YOUR OBJECTIVE
Every entry below is to be copied exactly as written.

(Pixel coordinate grounding data)

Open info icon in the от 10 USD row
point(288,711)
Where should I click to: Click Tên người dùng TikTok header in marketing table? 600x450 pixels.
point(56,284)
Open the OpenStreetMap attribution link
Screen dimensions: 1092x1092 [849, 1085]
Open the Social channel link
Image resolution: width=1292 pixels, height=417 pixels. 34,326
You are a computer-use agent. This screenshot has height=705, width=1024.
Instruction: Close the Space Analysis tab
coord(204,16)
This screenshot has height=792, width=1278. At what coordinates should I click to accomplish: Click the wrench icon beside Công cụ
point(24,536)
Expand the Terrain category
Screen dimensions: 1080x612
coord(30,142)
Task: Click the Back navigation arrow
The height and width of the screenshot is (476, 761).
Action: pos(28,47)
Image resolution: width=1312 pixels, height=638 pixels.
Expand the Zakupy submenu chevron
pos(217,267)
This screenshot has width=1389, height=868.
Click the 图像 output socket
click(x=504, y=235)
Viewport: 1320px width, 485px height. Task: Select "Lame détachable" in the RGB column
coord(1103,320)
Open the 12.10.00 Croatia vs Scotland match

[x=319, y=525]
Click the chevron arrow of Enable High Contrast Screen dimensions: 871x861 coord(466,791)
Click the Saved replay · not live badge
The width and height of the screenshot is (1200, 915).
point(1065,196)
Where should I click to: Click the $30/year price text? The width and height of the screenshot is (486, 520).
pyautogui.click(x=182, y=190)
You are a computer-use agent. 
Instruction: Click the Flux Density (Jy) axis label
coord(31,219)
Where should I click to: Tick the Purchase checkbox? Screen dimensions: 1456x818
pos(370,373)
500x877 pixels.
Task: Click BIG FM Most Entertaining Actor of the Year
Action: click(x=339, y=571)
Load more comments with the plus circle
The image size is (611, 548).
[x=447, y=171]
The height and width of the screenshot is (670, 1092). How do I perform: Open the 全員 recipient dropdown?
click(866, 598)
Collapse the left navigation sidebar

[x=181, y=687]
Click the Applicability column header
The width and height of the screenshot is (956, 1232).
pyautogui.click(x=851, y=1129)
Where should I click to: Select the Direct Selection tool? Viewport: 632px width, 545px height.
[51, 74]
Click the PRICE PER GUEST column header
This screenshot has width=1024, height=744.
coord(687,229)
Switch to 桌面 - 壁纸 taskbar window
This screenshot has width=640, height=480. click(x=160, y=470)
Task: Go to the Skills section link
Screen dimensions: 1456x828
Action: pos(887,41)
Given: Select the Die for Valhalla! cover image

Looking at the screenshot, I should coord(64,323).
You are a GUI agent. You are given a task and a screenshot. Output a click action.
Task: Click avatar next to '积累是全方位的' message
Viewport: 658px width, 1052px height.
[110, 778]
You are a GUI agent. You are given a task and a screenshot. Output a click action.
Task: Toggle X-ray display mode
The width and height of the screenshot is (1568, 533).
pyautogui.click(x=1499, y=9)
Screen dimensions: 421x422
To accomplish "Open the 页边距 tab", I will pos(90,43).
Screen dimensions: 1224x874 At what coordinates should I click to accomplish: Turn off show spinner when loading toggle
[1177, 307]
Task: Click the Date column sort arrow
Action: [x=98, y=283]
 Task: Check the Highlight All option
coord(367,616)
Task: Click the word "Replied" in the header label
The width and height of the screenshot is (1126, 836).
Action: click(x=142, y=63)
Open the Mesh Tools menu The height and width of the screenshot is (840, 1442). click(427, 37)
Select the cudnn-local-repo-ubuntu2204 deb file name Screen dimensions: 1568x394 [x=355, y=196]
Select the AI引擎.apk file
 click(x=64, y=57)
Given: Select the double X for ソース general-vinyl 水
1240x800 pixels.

SOLUTION
Open info icon in the от 10 USD row
point(288,711)
Where should I click to: Click Tên người dùng TikTok header in marketing table? 600x450 pixels.
point(56,284)
Open the OpenStreetMap attribution link
Screen dimensions: 1092x1092 [849, 1085]
Open the Social channel link
Image resolution: width=1292 pixels, height=417 pixels. 34,326
You are a computer-use agent. This screenshot has height=705, width=1024.
Instruction: Close the Space Analysis tab
coord(204,16)
This screenshot has height=792, width=1278. At what coordinates should I click to accomplish: Click the wrench icon beside Công cụ
point(24,536)
Expand the Terrain category
Screen dimensions: 1080x612
coord(30,142)
Task: Click the Back navigation arrow
The height and width of the screenshot is (476, 761).
Action: pos(28,47)
Image resolution: width=1312 pixels, height=638 pixels.
Expand the Zakupy submenu chevron
pos(217,267)
This screenshot has width=1389, height=868.
Click the 图像 output socket
click(x=504, y=235)
Viewport: 1320px width, 485px height. Task: Select "Lame détachable" in the RGB column
coord(1103,320)
Open the 12.10.00 Croatia vs Scotland match

[x=319, y=525]
Click the chevron arrow of Enable High Contrast Screen dimensions: 871x861 coord(466,791)
Click the Saved replay · not live badge
The width and height of the screenshot is (1200, 915).
point(1065,196)
Where should I click to: Click the $30/year price text? The width and height of the screenshot is (486, 520).
pyautogui.click(x=182, y=190)
You are a computer-use agent. 
Instruction: Click the Flux Density (Jy) axis label
coord(31,219)
Where should I click to: Tick the Purchase checkbox? Screen dimensions: 1456x818
pos(370,373)
500x877 pixels.
Task: Click BIG FM Most Entertaining Actor of the Year
Action: click(x=339, y=571)
Load more comments with the plus circle
The image size is (611, 548).
[x=447, y=171]
The height and width of the screenshot is (670, 1092). How do I perform: Open the 全員 recipient dropdown?
click(866, 598)
Collapse the left navigation sidebar

[x=181, y=687]
Click the Applicability column header
The width and height of the screenshot is (956, 1232).
pyautogui.click(x=851, y=1129)
Where should I click to: Select the Direct Selection tool? Viewport: 632px width, 545px height.
[51, 74]
Click the PRICE PER GUEST column header
This screenshot has width=1024, height=744.
coord(687,229)
Switch to 桌面 - 壁纸 taskbar window
This screenshot has width=640, height=480. click(x=160, y=470)
Task: Go to the Skills section link
Screen dimensions: 1456x828
Action: pos(887,41)
Given: Select the Die for Valhalla! cover image

Looking at the screenshot, I should coord(64,323).
You are a GUI agent. You are given a task and a screenshot. Output a click action.
Task: Click avatar next to '积累是全方位的' message
Viewport: 658px width, 1052px height.
[110, 778]
You are a GUI agent. You are given a task and a screenshot. Output a click action.
Task: Toggle X-ray display mode
The width and height of the screenshot is (1568, 533).
pyautogui.click(x=1499, y=9)
Screen dimensions: 421x422
To accomplish "Open the 页边距 tab", I will pos(90,43).
Screen dimensions: 1224x874 At what coordinates should I click to accomplish: Turn off show spinner when loading toggle
[1177, 307]
Task: Click the Date column sort arrow
Action: [x=98, y=283]
 Task: Check the Highlight All option
coord(367,616)
Task: Click the word "Replied" in the header label
The width and height of the screenshot is (1126, 836).
Action: click(x=142, y=63)
Open the Mesh Tools menu The height and width of the screenshot is (840, 1442). click(427, 37)
Select the cudnn-local-repo-ubuntu2204 deb file name Screen dimensions: 1568x394 [x=355, y=196]
Select the AI引擎.apk file
 click(x=64, y=57)
Given: Select the double X for ソース general-vinyl 水
1240x800 pixels.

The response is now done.